Volume 5 Issue 8, August 2009

The design and synthesis of novel materials is the rubric of both haute cuisine and materials physics — and in both there is great pleasure in creating and sharing the results of a new recipe.

Quantum mechanics predicts an infinite series of loosely bound states of three bosons, and the size of these trimers should scale with a factor of 22.7. This general result seems to be confirmed now in an experiment with an ultracold gas of potassium atoms.

There is growing evidence that solid helium-4 possesses superfluid properties, but the nature of this paradoxical phenomenon remains mysterious. The finding that helium-4 in its 'supersolid' form is stiffer than the normal solid adds to the enigma.

That ratchet-shaped structures patterned on a surface can direct the otherwise random motion of living cells across it is perhaps unsurprising. But that the direction of this motion depends on the type of cell is remarkable and potentially useful.

The case for the existence of intermediate-mass black holes, hundreds to thousands of times more massive than our Sun, has received a major boost — with implications for gravitational waves and clustered star formation.

Compact interferometers that exploit the wave character of atoms have the potential to outpace their optical counterparts in a number of sensing applications. A technique that harnesses the internal structure of atoms should bring such applications a step closer.

As with any viable technology, quantum-information processors have to deal with imperfections. The experimental implementation of a quantum-error correction code indicates how imperfections can be handled in a system where quantum information is encoded in continuous variables.

How far can you stretch an atomic wavefunction? An experiment demonstrates that the wavefunction of an ensemble of ultracold atoms trapped in an optical lattice can be reversibly expanded and shrunk over a distance of 1.5 mm.

An ion trap has been built and characterized in which the atom sits on the top of a stylus-like electrode. The design should find application in the construction of efficient light–matter interfaces and field sensors, where good access to the ion is crucial.

It is likely that antiferromagnetism has a role in the superconductivity of iron arsenide. But is the magnetism local, as described by the Heisenberg model, or itinerant, which is more in agreement with the Stoner model? The answer is both.

A picosecond technique for measuring the kinetic friction of a single benzene molecule on graphite reveals continuous Brownian motion, rather than the jerky hopping observed on most other surfaces.

The Stokes–Einstein equation relates the self-diffusion constant of a liquid with the mobility of its constituents. In water, however, the relation has to be modified for temperatures below ∼290 K. A combined experimental and numerical investigation suggests that this behaviour results from a specific change in the local water structure.

A reversed-field pinch is a toroidal device for magnetically confining plasmas, and a potential alternative to the tokamak for a future fusion reactor. Observations of the evolution of a reversed-field-pinch plasma towards a self-organized single-helicity state suggest that instability problems, which have previously hindered the development of these devices, could now be overcome.

A quantum computer requires quantum systems that are well-isolated from external perturbations, but which can still be easily manipulated with external fields. A scheme that uses spatially inhomogeneous fields to selectively address neutral-atom qubits while they are in field-insensitive superposition states satisfies these competing needs.

Bound macrodimers have now been directly observed for the first time. Macrodimers comprise two Rydberg atoms with a separation as large as 9 μm. The unique properties of macrodimers mean that they enable new experiments for investigating ultracold gases.

In 1970, Vitaly Efimov predicted that three interacting particles can form an infinite series of bound trimer states, even when none of the two-particle subsystems is stable. Experimental evidence for such an exotic state was obtained in 2006, but now an Efimov spectrum, containing two such states with the predicted scaling between them, has been observed.

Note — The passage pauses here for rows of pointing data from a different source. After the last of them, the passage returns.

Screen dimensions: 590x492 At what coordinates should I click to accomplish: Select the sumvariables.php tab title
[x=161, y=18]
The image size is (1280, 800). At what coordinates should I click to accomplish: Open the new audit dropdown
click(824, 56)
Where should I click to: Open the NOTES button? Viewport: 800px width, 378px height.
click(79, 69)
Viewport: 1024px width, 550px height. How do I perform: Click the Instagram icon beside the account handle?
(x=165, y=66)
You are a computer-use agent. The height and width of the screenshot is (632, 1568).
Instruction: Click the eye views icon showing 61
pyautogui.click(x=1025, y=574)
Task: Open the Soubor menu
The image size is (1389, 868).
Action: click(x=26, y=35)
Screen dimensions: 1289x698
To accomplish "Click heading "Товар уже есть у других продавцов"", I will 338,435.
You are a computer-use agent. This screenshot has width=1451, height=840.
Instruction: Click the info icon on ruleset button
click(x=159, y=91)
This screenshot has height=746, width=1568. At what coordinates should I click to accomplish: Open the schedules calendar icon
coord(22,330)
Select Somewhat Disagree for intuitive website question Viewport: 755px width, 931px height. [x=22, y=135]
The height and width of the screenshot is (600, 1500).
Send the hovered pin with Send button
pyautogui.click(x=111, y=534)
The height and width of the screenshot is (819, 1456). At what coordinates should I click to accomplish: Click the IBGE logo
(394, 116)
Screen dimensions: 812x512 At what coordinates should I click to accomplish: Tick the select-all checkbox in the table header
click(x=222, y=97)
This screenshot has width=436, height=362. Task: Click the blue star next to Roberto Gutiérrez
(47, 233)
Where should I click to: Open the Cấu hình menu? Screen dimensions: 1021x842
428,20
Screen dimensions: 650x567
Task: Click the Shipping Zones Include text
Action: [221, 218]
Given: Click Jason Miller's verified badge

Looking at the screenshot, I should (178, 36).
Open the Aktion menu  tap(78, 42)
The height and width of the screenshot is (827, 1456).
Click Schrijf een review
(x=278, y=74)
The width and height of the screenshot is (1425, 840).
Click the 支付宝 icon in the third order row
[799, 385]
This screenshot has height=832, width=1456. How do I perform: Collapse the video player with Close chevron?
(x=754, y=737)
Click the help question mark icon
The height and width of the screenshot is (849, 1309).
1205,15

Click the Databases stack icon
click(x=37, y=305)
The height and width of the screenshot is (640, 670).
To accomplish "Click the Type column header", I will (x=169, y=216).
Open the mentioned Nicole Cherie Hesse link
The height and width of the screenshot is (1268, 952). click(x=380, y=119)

Simultaneous coherent control of internal and motional states of a Bose–Einstein condensate has been demonstrated on an ‘atom chip’. The method should provide a route to generating many-particle entangled states, which are needed for entanglement-based technologies such as quantum-information processing or quantum-enhanced metrology.

The first evidence of supersolidity—the potential ability of solids to move without friction—in solid ⁴He was obtained in torsional-oscillator experiments. But later observations raised the possibility that the characteristic frequency changes were simply due to stiffening of the solid. Now, the results from a series of experiments comparing ³He and ⁴He rule out that explanation.

Lévy flights, a form of random walk, are quite common in nature. However only macroscopic signatures, obtained by averaging over many steps, have been measured so far. Now, the individual steps are observed directly as light scatters in a hot atomic vapour.

It is not surprising that a microfluidic channel whose walls have a ratchet-like structure can preferentially direct the flow of large particles in one direction. But a study of the movement of living cells through such channels provides the remarkable observation that the direction of preferred motion can be different for different species of cell.